→ **Given data**
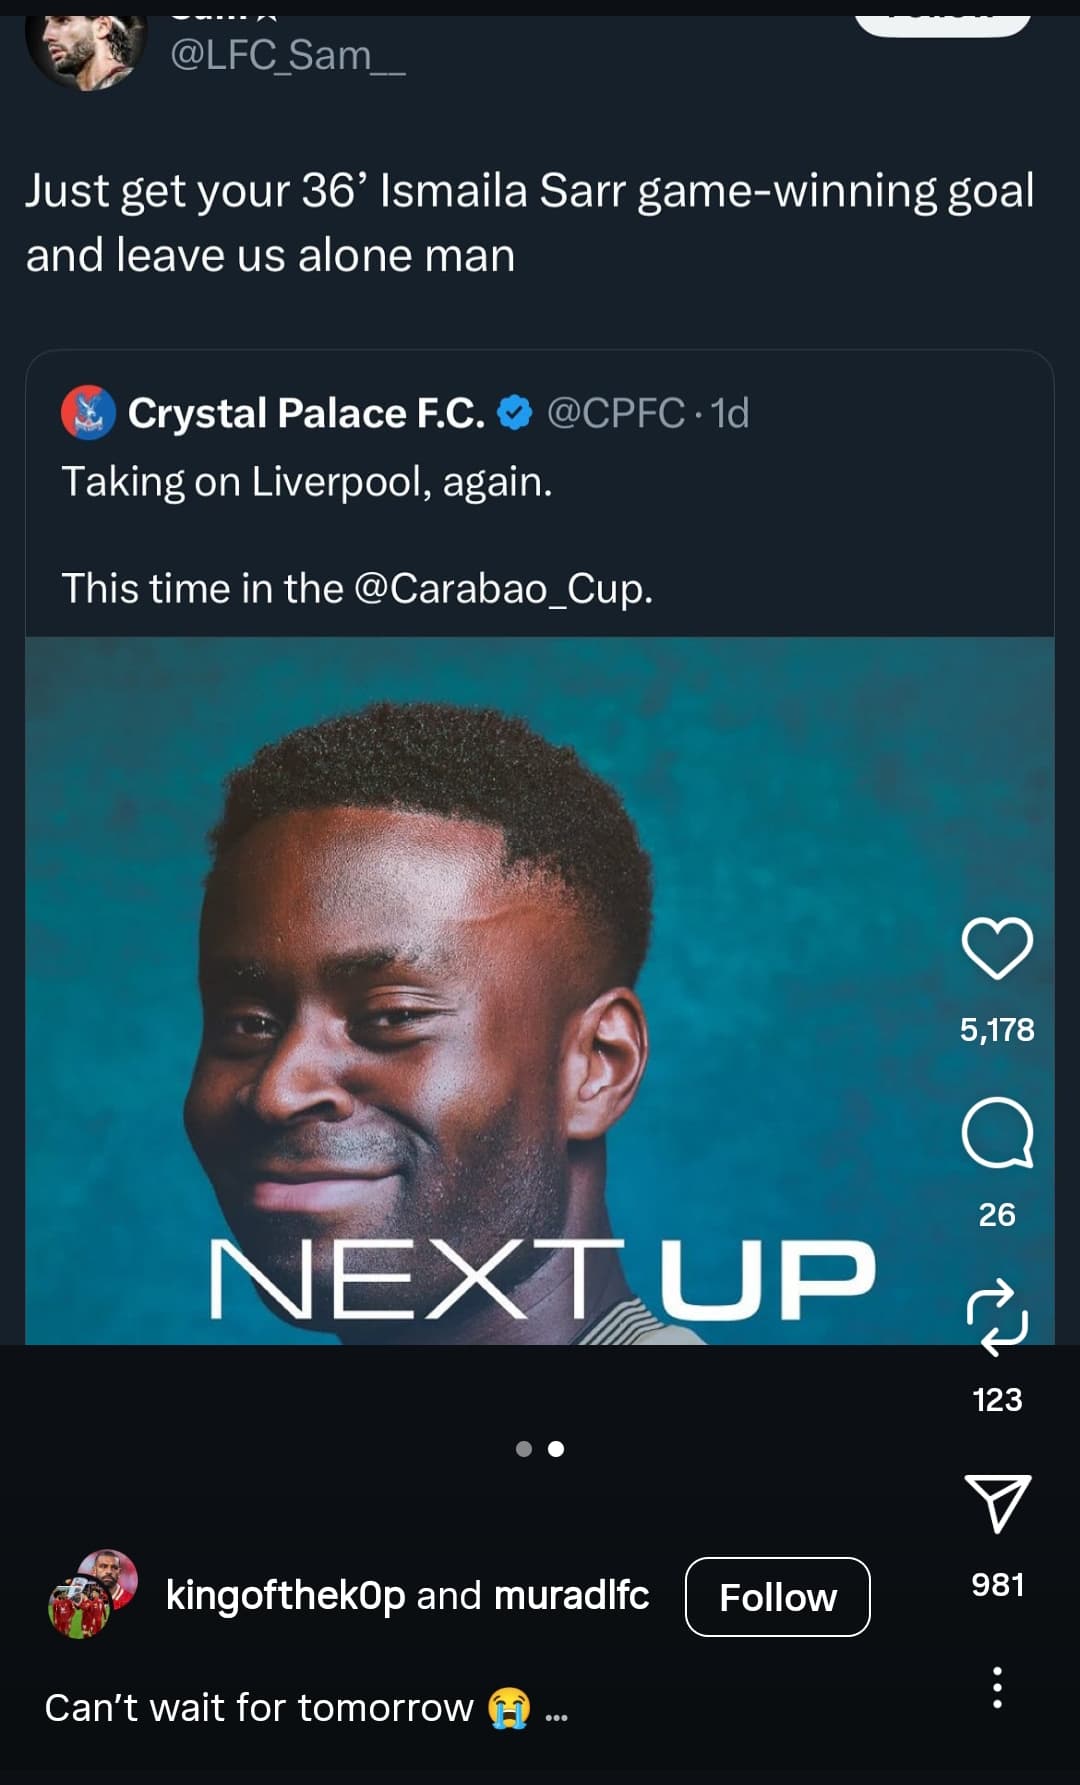Open comments with the speech bubble icon
Screen dimensions: 1080x1785
(x=997, y=1133)
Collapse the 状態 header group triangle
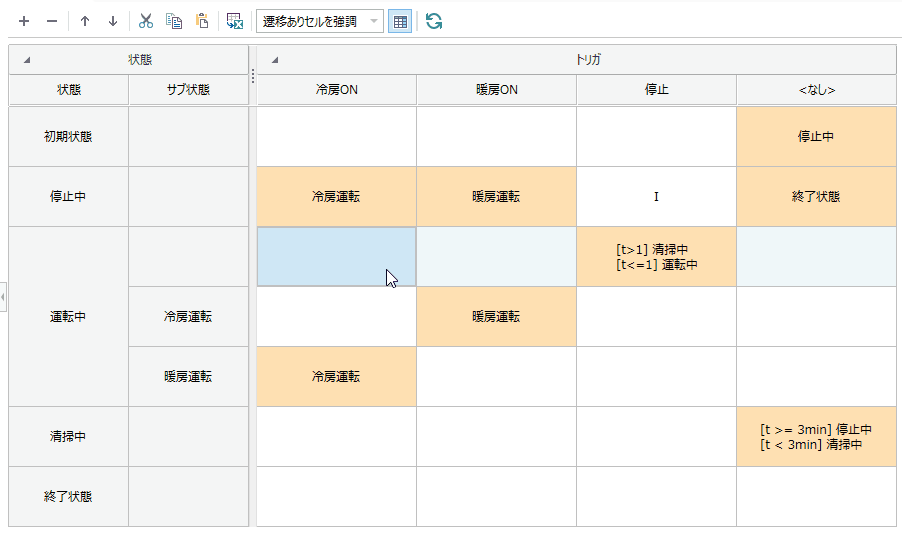 26,60
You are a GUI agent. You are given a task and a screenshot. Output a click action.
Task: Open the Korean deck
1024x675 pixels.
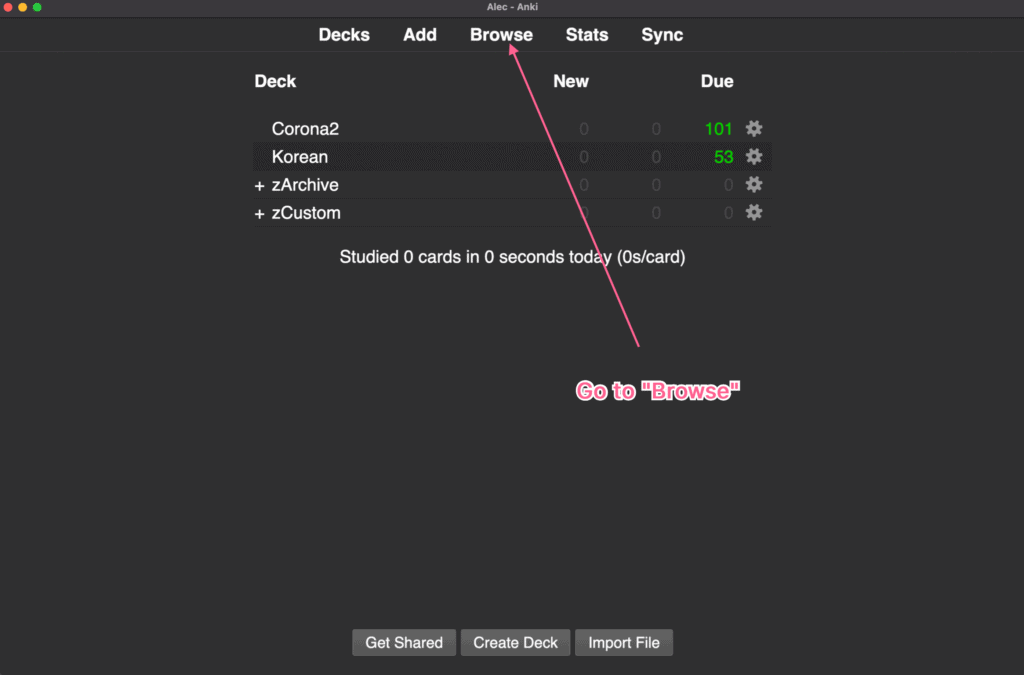point(299,157)
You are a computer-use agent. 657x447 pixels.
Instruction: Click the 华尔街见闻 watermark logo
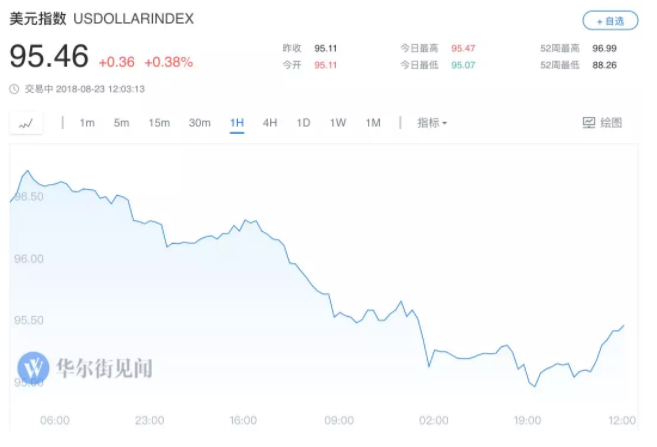click(x=33, y=367)

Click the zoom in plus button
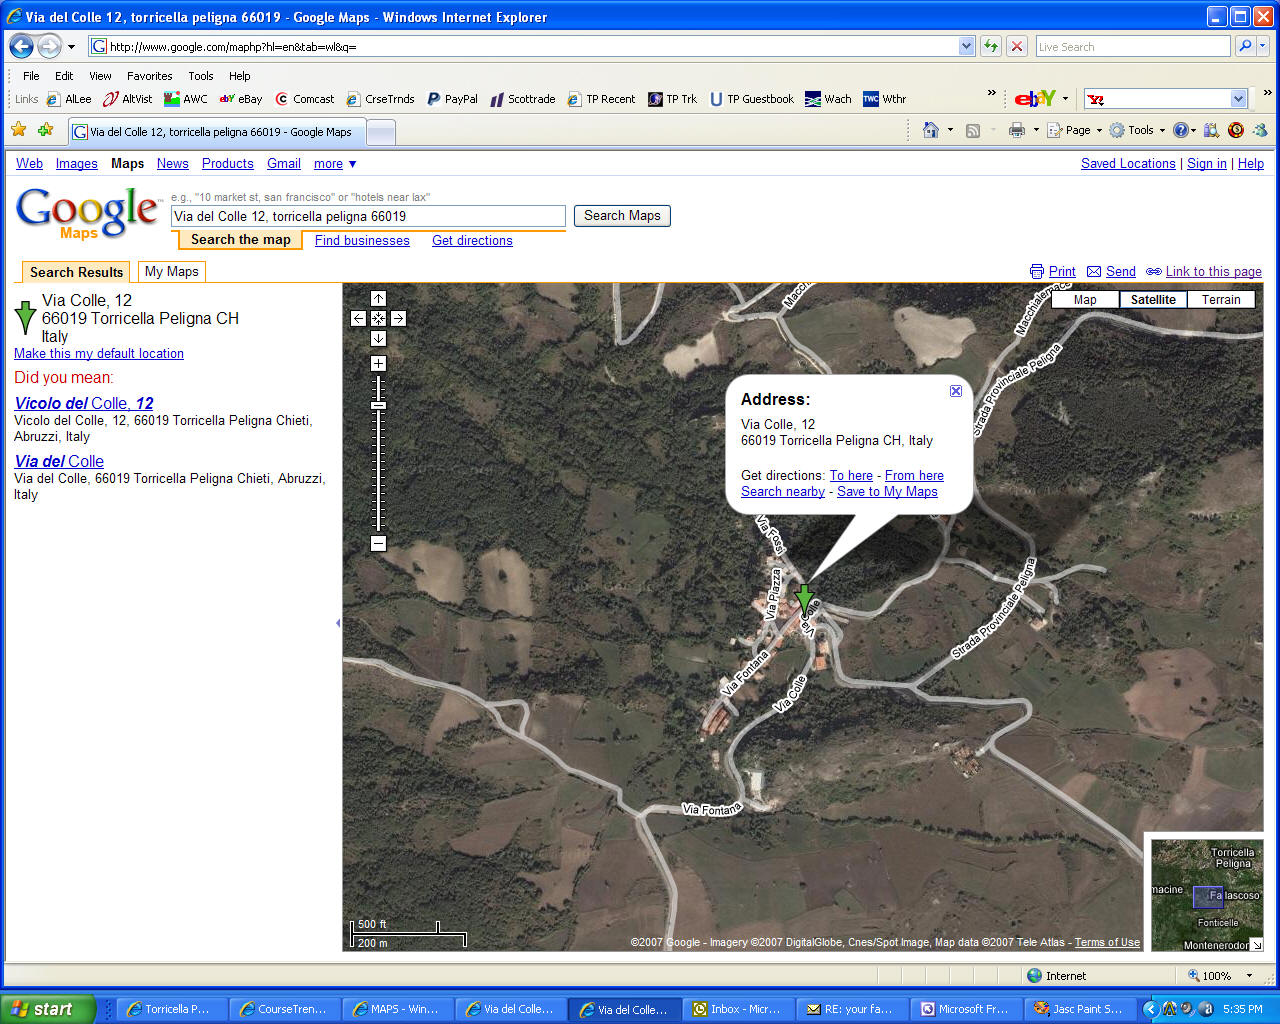(x=378, y=363)
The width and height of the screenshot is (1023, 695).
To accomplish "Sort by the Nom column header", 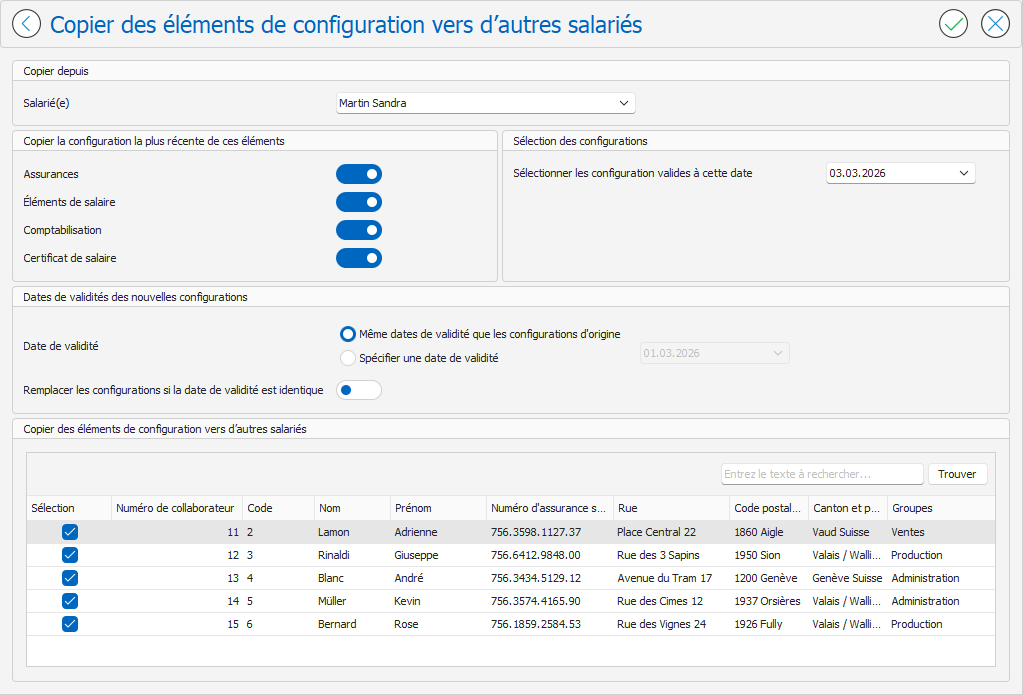I will tap(351, 508).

→ **Description of the task**
Extract every line above that contains the string "screenshot", treating uppercase and lowercase as different.

→ **Answer to this problem**
You are a GUI agent. You are given a task and a screenshot. Output a click action.
The width and height of the screenshot is (1023, 695).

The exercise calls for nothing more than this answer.